First of all, the Enterprise crew are pretty incompetent when it comes to investigating crimes. If this were NCIS, Gibbs would have spent the whole episode slapping them on the back of the head. Consider: after the Klingons return Aquiel and the station's shuttlecraft, Picard actually has to tell Riker to examine it. Shouldn't they have done that automatically? Aquiel was already a murder suspect, after all. And when Worf finds the phaser in the shuttlecraft they don't see if her fingerprints are on it or try to determine if it's been fired. Very sloppy police work. And yes, I know they're explorers, not cops, but if you think about it Worf is a cop. Most of the time, though, he just acts like Picard's hired muscle.

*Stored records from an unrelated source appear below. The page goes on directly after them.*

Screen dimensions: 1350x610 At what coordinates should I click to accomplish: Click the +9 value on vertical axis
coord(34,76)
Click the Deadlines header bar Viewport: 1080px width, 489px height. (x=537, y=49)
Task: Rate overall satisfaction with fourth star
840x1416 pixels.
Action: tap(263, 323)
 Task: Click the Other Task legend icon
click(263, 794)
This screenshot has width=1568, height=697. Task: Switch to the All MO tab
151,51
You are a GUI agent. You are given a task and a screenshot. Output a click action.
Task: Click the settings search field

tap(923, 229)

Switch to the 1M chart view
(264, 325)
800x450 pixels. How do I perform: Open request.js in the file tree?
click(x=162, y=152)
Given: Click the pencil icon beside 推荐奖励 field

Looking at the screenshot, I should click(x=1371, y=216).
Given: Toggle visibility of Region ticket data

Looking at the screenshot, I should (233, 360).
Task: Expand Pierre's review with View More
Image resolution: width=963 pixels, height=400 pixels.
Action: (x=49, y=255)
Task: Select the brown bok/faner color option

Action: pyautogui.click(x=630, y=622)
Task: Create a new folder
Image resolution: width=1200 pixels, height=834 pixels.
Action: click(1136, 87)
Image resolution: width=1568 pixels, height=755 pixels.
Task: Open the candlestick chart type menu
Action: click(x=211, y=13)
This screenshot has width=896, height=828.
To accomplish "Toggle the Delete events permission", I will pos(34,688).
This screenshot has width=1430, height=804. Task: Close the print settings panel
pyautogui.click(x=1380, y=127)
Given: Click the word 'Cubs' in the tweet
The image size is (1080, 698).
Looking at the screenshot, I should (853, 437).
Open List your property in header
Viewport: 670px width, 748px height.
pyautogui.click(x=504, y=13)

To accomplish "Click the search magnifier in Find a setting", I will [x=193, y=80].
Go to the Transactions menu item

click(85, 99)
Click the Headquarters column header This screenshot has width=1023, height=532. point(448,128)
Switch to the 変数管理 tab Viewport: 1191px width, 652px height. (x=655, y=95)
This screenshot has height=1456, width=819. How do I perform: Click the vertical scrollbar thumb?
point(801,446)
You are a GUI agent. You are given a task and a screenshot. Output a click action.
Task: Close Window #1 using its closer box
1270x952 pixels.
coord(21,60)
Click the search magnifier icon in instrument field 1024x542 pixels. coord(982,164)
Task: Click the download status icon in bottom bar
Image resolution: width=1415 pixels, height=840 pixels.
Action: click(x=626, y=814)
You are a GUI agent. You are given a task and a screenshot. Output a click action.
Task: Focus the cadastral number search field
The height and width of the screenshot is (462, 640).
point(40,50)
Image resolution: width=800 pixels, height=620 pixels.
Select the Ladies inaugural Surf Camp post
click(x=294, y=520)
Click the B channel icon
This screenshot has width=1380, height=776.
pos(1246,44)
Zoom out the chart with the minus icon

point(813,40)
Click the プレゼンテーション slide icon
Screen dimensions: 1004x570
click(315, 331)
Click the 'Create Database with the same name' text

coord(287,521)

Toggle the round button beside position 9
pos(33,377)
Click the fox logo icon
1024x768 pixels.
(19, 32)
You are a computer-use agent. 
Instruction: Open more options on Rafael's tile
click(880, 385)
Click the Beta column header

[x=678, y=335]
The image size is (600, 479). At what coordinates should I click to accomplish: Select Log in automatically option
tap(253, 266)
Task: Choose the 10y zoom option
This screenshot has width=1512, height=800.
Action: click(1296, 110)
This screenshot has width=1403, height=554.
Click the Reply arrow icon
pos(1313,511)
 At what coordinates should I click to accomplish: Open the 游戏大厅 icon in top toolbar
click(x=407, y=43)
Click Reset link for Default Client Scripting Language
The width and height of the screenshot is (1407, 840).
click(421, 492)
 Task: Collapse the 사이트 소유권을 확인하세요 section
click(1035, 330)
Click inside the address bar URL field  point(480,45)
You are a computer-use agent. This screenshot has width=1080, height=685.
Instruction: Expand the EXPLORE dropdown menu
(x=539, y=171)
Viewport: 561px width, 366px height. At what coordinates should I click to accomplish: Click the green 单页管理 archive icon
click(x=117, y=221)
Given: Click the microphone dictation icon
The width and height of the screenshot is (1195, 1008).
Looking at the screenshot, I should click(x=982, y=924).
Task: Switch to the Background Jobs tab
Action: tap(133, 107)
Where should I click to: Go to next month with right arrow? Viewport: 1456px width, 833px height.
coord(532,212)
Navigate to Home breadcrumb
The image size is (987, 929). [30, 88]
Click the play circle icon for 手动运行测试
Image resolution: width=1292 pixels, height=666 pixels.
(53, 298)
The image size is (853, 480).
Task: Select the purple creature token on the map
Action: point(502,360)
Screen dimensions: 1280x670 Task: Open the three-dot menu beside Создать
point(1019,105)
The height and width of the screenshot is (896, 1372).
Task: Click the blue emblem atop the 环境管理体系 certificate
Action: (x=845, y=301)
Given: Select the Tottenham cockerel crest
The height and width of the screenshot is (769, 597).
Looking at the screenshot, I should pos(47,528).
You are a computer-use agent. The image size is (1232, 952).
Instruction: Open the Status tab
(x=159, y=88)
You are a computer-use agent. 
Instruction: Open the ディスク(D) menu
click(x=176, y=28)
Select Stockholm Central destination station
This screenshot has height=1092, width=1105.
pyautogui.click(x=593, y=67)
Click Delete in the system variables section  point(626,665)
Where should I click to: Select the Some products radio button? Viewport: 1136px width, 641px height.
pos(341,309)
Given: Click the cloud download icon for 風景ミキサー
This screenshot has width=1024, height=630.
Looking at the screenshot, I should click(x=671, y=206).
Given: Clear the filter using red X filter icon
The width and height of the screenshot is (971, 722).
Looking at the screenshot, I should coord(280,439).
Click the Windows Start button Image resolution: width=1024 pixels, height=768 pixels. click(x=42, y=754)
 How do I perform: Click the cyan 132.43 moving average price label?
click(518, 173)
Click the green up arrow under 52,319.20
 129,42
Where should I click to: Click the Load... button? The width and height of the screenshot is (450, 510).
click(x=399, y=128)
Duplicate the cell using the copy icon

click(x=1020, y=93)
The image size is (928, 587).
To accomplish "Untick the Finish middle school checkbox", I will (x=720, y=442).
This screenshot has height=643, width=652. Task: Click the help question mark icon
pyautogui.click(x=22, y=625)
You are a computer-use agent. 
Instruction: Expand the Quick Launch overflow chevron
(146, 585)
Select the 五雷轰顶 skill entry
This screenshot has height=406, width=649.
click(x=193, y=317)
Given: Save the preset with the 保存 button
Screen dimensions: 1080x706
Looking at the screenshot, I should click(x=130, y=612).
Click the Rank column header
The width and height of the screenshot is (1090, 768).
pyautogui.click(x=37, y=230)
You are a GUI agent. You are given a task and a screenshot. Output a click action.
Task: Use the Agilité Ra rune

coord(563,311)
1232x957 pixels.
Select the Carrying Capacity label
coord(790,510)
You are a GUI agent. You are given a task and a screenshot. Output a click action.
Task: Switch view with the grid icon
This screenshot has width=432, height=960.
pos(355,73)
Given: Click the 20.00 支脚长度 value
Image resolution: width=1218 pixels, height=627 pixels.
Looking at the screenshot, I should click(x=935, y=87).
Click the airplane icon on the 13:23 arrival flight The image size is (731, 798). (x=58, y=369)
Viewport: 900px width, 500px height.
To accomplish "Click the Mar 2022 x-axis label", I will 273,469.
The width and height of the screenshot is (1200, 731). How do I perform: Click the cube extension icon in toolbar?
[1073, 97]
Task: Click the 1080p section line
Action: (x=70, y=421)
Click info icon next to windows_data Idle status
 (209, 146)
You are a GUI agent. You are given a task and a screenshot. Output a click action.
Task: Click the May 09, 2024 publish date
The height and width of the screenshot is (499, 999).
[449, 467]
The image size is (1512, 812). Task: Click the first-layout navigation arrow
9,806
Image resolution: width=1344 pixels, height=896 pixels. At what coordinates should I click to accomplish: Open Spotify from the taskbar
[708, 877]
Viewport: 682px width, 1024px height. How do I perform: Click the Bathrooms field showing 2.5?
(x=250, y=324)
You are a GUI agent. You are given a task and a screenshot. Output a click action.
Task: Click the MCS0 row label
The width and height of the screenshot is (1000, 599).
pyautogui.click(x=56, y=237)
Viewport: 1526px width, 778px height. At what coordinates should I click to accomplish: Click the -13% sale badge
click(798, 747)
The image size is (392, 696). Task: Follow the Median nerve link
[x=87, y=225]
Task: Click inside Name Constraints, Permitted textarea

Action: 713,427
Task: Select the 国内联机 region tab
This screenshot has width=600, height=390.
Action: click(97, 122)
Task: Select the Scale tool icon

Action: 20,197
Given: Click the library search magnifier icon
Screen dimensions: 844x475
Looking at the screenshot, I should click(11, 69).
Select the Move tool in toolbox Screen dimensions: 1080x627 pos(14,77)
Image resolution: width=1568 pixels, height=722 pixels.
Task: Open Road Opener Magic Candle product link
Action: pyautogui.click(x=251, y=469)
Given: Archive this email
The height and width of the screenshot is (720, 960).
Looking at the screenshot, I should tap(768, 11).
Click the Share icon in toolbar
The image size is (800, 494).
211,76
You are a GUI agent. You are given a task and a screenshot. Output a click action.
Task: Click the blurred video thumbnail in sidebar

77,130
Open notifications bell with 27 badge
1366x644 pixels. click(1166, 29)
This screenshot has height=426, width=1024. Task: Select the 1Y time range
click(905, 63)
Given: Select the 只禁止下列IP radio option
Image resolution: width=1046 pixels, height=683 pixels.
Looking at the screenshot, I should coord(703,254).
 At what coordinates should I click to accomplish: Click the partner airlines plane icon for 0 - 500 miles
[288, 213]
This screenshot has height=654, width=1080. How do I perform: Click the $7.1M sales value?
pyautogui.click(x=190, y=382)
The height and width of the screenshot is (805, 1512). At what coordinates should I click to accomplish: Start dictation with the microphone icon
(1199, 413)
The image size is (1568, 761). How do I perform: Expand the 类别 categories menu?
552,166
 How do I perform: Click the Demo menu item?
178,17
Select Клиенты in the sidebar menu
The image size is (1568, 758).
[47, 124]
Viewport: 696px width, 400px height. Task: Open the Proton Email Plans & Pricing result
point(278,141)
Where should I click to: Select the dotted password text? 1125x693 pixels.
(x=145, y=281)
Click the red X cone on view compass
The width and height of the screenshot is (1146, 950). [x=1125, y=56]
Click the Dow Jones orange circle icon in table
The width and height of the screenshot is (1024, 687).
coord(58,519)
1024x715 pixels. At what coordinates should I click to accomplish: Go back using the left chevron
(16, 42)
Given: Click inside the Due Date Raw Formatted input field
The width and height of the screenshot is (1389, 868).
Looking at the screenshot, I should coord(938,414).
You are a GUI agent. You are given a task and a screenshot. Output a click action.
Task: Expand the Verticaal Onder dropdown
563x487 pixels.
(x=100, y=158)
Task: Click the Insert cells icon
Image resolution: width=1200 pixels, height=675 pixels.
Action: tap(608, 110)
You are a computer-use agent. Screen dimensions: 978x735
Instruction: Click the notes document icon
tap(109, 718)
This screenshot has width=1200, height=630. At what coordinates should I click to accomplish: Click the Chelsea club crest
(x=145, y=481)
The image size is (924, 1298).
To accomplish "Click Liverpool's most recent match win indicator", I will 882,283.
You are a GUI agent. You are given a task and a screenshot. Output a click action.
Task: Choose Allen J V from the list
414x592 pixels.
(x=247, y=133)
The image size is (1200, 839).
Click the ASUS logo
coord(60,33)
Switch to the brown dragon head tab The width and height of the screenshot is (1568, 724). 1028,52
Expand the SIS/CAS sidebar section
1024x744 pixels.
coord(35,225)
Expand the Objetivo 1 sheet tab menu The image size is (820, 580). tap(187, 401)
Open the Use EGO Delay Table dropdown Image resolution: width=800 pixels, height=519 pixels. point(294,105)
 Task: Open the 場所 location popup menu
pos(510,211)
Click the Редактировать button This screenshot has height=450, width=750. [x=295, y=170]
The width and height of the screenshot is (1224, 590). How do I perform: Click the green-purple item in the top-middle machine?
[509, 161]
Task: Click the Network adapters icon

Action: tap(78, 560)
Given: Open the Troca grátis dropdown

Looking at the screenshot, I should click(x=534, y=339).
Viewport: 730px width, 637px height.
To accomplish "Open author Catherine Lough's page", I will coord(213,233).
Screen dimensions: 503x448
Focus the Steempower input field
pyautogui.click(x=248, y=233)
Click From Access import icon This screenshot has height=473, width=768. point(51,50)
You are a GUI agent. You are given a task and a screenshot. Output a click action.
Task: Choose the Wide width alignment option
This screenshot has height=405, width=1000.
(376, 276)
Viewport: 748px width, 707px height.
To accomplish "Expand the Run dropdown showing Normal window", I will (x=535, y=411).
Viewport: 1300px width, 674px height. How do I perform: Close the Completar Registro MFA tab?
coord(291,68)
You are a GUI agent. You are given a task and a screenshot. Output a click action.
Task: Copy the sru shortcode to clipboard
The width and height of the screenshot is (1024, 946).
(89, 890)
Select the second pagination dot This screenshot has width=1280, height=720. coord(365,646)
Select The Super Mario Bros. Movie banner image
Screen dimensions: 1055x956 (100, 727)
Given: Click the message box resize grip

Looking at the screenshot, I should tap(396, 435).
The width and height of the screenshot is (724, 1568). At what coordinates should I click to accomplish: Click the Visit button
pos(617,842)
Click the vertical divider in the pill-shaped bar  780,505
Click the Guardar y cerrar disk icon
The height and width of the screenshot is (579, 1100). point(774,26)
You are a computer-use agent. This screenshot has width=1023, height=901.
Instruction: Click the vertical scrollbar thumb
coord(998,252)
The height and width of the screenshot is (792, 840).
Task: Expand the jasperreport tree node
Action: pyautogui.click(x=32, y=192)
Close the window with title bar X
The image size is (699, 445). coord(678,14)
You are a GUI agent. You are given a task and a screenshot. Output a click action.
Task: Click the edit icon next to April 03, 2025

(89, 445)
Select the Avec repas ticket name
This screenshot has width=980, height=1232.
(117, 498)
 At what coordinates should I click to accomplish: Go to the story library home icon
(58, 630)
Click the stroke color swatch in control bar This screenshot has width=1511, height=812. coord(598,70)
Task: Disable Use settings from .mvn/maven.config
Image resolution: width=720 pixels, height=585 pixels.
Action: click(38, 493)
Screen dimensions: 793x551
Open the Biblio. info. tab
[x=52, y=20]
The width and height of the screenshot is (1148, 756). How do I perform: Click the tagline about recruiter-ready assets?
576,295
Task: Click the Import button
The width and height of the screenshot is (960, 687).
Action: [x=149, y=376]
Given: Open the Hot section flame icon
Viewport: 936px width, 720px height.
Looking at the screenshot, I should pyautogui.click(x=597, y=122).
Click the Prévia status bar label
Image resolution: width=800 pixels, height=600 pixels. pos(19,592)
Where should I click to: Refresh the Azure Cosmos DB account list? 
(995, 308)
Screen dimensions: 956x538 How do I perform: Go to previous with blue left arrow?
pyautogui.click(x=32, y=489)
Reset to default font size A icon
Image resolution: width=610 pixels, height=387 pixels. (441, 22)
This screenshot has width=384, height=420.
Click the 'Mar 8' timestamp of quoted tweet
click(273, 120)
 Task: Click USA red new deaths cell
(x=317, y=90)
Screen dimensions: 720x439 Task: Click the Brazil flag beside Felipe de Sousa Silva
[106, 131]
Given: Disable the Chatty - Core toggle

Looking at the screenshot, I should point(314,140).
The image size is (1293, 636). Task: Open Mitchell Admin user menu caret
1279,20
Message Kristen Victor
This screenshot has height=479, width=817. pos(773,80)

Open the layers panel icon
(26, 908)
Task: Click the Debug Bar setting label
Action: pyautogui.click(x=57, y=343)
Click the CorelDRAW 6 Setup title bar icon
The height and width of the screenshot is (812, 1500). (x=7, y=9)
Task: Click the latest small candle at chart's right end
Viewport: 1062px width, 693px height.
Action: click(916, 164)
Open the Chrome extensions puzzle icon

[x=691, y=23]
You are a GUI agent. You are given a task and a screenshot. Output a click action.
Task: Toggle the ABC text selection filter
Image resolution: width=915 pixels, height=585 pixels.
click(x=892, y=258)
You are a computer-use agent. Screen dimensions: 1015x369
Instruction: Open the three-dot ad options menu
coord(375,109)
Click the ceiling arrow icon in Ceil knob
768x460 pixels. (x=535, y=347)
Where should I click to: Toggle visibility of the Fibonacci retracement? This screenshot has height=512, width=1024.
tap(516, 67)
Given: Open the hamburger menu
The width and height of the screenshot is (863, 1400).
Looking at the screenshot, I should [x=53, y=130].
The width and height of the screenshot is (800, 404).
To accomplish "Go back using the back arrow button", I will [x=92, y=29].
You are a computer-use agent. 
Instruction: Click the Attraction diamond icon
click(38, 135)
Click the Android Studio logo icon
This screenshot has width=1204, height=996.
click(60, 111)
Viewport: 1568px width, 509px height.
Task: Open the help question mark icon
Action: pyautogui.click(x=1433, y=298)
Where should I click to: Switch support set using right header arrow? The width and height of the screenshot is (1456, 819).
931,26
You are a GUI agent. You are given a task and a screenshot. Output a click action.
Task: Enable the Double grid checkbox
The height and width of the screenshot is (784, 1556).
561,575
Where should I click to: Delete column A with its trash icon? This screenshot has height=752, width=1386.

Also, this episode has the worst case of Informed Attributes since "The Outrageous Okona". Geordi keeps saying how "complicated" Aquiel is, a conclusion he reached by watching her personal logs. The funny thing is, the audience gets to watch those logs, too, and they sound like the kind of stuff a whiny 13-year-old writes in her LiveJournal.

Finally, wouldn't it have been funny if whatever bumpy-foreheaded race Aquiel belongs to was anatomically different (instead of being just like humans with bumpy foreheads) and that light-up crystalline sculpture that she used to have brain-sex with Geordi was actually a dildo?
 
And yes, I know they're explorers, not cops, but if you think about it Worf is a cop.

Perhaps he aspires to be. In practice, though, when he tries that line of work in DS9 "Hippocratic Oath", we get a not unexpected fumble.

It would be pretty weird for today's naval vessel to have an NCIS contingent aboard, now wouldn't it? The people in charge of ship security aren't investigative police - they are soldiers and discipliners. I wouldn't expect to find a competent criminal investigator aboard, say, Kirk's or Janeway's small ships.

OTOH, Picard's giant starship might well house such a professional or three. But I can also accept the happenstance that she doesn't.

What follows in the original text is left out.